Waiting...Why is it so Hard?


The hardest and best thing you'll ever do is wait on the Lord.

The Bible is full of people who refused to wait on the Lord. So I know I'm in good company. We live in an impatient sort of world. We want what we want and we want it now. Sounds like a spoiled toddler to me. But I'm guilty of this attitude myself. More than I'd like to admit.

God himself says all throughout the scriptures to slow down. Wait on Him. Have faith. So why is it so hard?

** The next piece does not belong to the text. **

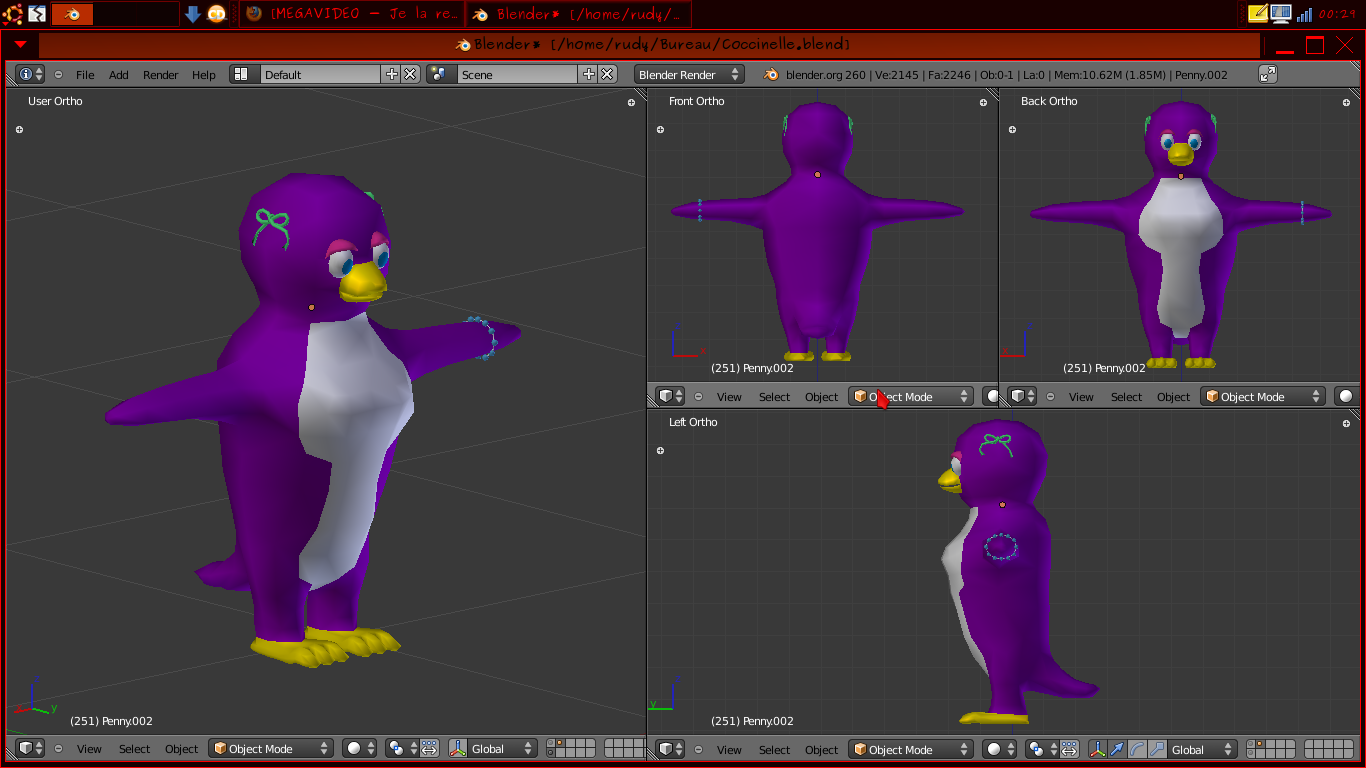
Task: Toggle the 3D manipulator widget in Left Ortho view
Action: tap(1097, 749)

1. Waiting takes faith. Faith is hard. Faith makes no sense to unbelievers. Faith is not a "blind leap" or wishful thinking. It's believing the promises of God. Believing He will make good on His promises. Hebrews 11 is one of my favorite chapters in the entire Bible. Sometimes it's called the "Faith Hall of Fame" because it lists OT examples of faithful men and women. I love it because it reminds me of how even the "people of faith" doubted their ability to wait on the Lord from time to time. Abraham and Sarah are listed but if you will remember in Genesis 16, Sarah lost faith in the Lord to provide her with a child as He had promised. So she took matters into her own hands and told Abraham to have a child with her servant so that she might have a child (finally). No no no. That's not what God said. God said Sarah would bear a child. It's easy to be frustrated when reading these accounts but we are guilty of the same impatience with God.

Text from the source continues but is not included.